O ajuste gerado pela adoção do CPC 47 a partir de 1º de janeiro de 2018:

(i) Para o saldo inicial (de partida) do Ativo Contratual em 1º de janeiro de 2018, o ajuste foi lançado na conta de reserva especial do exercício de 2018 (Patrimônio Líquido), no montante de R$113.399.544,45, referentes a exercícios anteriores;

(ii) Para Exercício Social de 2018, o ajuste foi lançado nas Demonstrações de Resultados no montante de R$ 116.924.085,17 e destinado para a conta reserva especial ao término do exercício, líquido dos 5% que ficaram retidos como reserva legal;

(iii) Para Exercício Social de 2019, o ajuste foi lançado nas Demonstrações de Resultados no montante de R$ 291.323.518,24 e destinado para a conta reserva especial ao término do exercício, líquido dos 5% que ficaram retidos como reserva legal.
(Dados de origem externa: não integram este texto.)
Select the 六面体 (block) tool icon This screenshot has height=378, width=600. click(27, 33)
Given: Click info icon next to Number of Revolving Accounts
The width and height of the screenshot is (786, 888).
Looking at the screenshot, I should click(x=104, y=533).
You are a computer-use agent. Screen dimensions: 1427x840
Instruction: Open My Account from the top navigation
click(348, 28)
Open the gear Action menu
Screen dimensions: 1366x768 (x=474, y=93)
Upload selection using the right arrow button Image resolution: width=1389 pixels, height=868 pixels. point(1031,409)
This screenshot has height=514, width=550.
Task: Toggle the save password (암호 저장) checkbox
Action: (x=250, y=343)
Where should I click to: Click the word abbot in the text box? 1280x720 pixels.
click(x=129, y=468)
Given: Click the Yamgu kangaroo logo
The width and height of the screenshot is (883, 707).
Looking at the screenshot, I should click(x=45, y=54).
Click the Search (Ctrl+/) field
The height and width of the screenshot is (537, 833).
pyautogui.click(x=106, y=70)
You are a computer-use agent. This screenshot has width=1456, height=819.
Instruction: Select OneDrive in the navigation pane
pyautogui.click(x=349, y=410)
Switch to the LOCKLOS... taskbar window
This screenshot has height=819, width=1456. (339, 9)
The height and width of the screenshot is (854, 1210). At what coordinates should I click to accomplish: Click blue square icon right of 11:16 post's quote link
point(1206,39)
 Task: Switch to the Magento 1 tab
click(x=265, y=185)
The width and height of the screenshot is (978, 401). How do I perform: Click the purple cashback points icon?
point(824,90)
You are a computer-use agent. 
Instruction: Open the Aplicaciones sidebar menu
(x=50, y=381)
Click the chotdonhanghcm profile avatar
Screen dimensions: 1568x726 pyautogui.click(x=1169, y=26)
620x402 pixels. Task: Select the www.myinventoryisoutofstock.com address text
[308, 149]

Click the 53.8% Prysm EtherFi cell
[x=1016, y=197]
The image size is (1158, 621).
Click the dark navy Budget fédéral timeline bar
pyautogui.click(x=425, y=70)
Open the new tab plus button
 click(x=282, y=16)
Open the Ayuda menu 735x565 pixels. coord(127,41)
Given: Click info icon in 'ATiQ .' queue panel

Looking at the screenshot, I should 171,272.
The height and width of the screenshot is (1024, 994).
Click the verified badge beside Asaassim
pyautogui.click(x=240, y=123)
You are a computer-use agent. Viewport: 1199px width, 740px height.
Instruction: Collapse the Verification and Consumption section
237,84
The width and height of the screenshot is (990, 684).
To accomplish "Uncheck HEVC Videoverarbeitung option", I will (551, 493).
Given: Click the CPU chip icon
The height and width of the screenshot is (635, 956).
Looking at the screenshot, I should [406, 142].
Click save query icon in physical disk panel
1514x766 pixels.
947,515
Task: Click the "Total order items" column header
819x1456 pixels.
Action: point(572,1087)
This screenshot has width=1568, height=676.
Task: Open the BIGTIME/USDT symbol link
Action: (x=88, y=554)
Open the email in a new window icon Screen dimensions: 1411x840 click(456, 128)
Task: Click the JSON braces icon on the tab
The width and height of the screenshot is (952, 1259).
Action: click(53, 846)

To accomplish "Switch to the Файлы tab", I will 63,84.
(iv) Para o Exercício Social de 2020, o ajuste foi lançado nas Demonstrações de Resultados no montante de R$ 631.469.547,58 (incluso o montante de R$ 124.947.792,20 relacionado ao OFÍCIO-CIRCULAR/CVM/SNC/SEP/nº04/2020) que foi destinado para a conta reserva especial ao término do exercício. Além disso, o montante de R$ 63.583.002,83 relacionado também ao OFÍCIO-CIRCULAR/CVM/SNC/SEP/nº 04/2020 para os exercícios anteriores foi registrado na conta de reserva especial, no patrimônio líquido de 2020. É importante ressaltar que para o ano de 2020, a reserva legal (5%) não foi constituída com base no art. 193 parágrafo 1º da Lei das S.A. que diz que a Companhia poderá deixar de constituir a reserva legal no exercício quando o saldo dessa reserva, acrescido do montante das reservas de capital de que trata o § 1º do artigo 182, exceder de 30% do capital social.

Os ajustes acima mencionados somam R$ 1.216.699.698,28, sendo R$ 1.196.287.318,11 contabilizados como Reserva Especial e R$ 20.412.380,17 como Reserva Legal (5%). É importante ressaltar que os efeitos relativos à adoção do CPC 47 são excluídos do lucro líquido distribuível e durante o exercício são contabilizados na conta de Lucros Acumulados, sendo destinados para as contas de Reserva Especial e Reserva Legal ao final do exercício social.